Fortunately, bicycles were included into the car so we could enjoy the glorious sunshine whilst completing a circuit from Leck Fell up past Barbon to Dent for tea and chips, then back via the Ribblehead Viaduct, which only partly made up for the hours of tedious driving on the M6 at both ends of the day. If a place is worth driving to, it’s worth staying for at least 48 hours. That’s what I say. Till next time.

Thursday, October 2nd, 2008 - Julian

Regular blogging has been delayed due to a lack of pictures. Becka keeps swiping the camera, downloading the files onto her computer because mine is full, and stashing everything away in her own office. But plenty has been happening.

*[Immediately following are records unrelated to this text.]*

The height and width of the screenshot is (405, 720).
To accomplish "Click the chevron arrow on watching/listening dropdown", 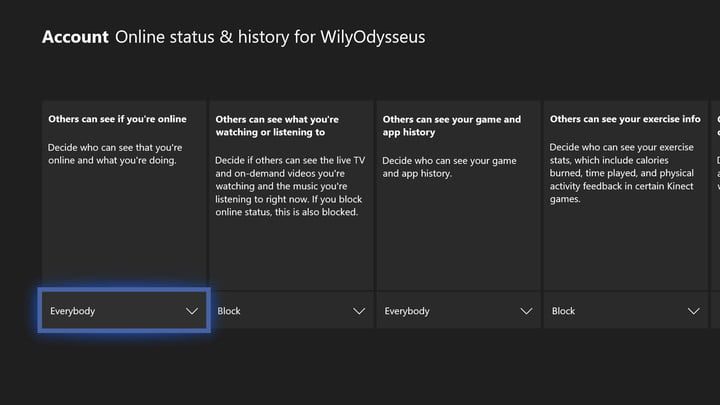I will [359, 311].
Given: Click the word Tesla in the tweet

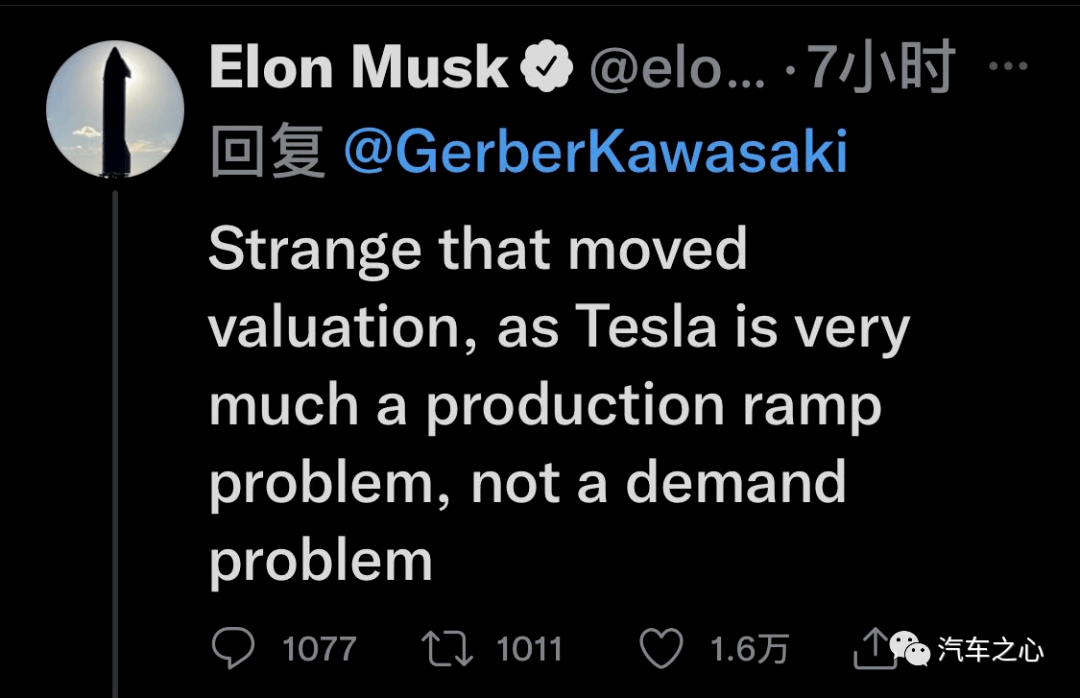Looking at the screenshot, I should 646,327.
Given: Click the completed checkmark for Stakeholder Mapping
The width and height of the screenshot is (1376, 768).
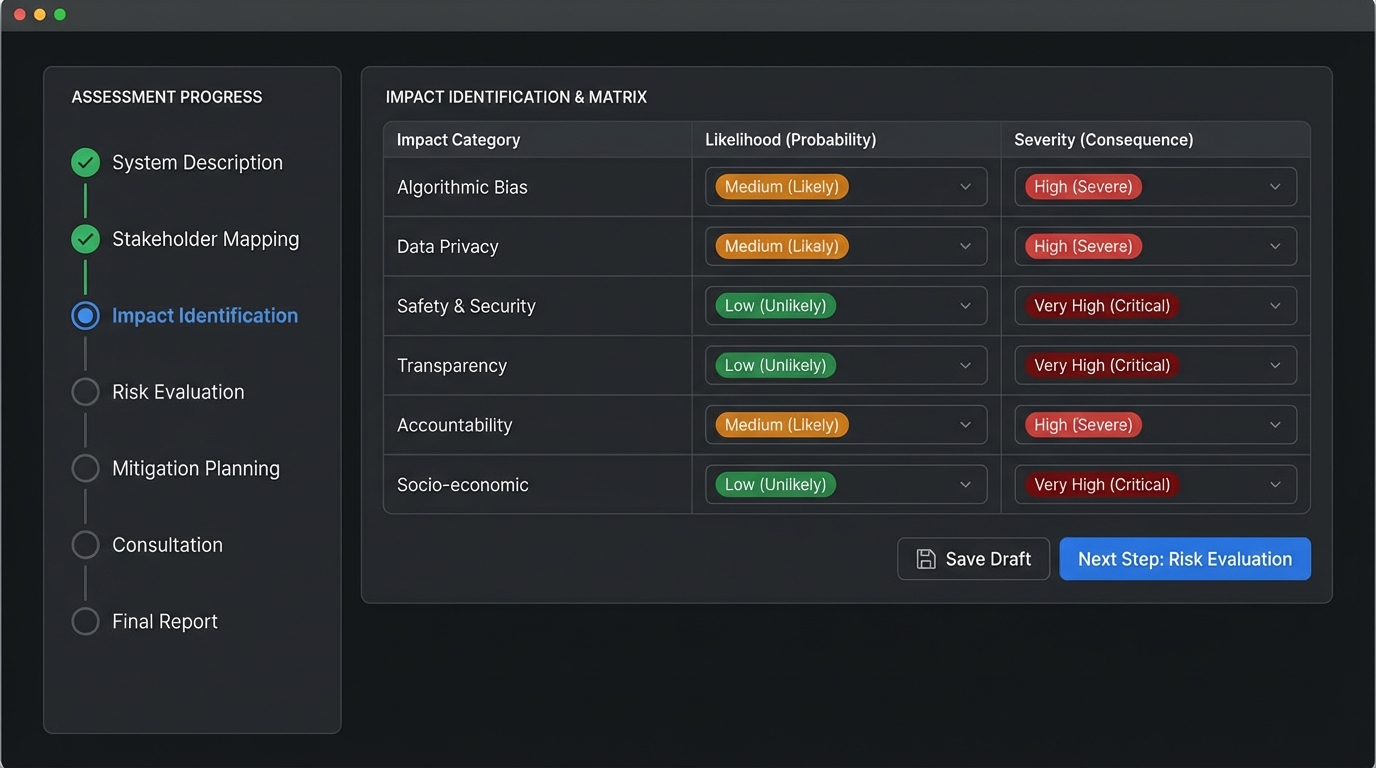Looking at the screenshot, I should (85, 238).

The North Wales Caving Club scheduled a rescue practice in Parys Mountain, Anglesey for Sunday 21 September. The weather was sunny and flat calm, so we got in gear and got out there on Saturday for a paddle out of Amlwch harbour

We dived on a very silty wreck of a barge just outside the harbour. As usual, Chris Holden’s guidebook was spot on, and the anchor dropped right directly onto the metal. Once down, I wrapped it round a post and, because the wreck was small, we left the anchor for a tour round the sea floor and in and over the wreckage. The tide was ebbing and running west towards the Irish Sea, but creating a strong back-eddy that swept north across the wreck. We had to pull ourselves back over the top all the way to the stern where I realized I had no idea where the anchor was. Becka heard me huff. What a screw-up. I always knew that losing contact with the anchor when kayak diving was a bad idea. If we swam we’d have quite a hard climb along the rocky shore. But we found it in the end, which was a relief in an otherwise murky dive.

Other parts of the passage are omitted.